On other special and differential treatment issues, there is no gain. Neither is there any progress on the developing countries’ proposals on implementation issues. Hong Kong confirmed that the “development issues” mandated in Doha have been put in a corner in a state of comatose.
The worst deal is in services and non-agricultural market access (NAMA). The controversial Annex C on services which did not receive consensus in Geneva, and which was hotly contested in Hong Kong (with most developing countries rejecting its key provisions for almost all the period of the Conference) fundamentally remains the same. It has steered the modalities of GATS negotiations towards the direction demanded by the European Union and other developed countries. New methods of negotiations (plurilateral, sectoral, modal) are agreed to that will erode the flexibilities available to developing countries to liberalise only in sectors they choose to and the extent they want to.
The alternative services proposal of more than 100 developing countries was not reflected in the Ministerial Declaration. The textual changes proposed by developing countries were rejected. The EU’s amendments were taken up instead. The result is that developed countries will intensify their efforts after Hong Kong for developing countries to be subject to pressure to liberalise in 19 broad-ranging service sectors.
In NAMA, the Swiss formula has been been confirmed by the Ministers. For the first time in the multilateral trading system, developing countries will have to be subjected to a tariff reducuction formula, and a harsh Swiss formula at that, and worst of all, on a line by line basis (affecting all products). The flexibilities and exemptions are minimal and even these are under threat. The treatment of unbound tariffs - using applied rates as the basis, which has never been done before and should not be done - has been adopted by the Ministers. These elements together spell a devastating effect on the industrial development prospects of developing countries.

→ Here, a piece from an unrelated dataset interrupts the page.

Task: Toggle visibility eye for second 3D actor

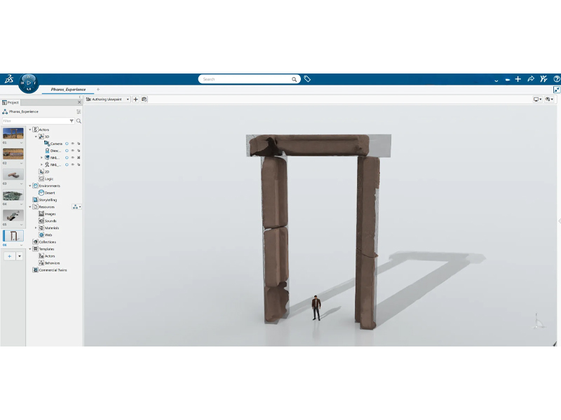Action: point(72,151)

The root of these problems is the intense pressures before and at Hong Kong that the developed countries placed on developing countries to further liberalise their agriculture, industrial goods and services sectors. Developed countries must stop these pressures and allow developing countries to have their own policy space and to take necessary measures to protect their domestic firms and farms in order to meet their sustainable development objectives. At Hong Kong the developing countries lost more policy space.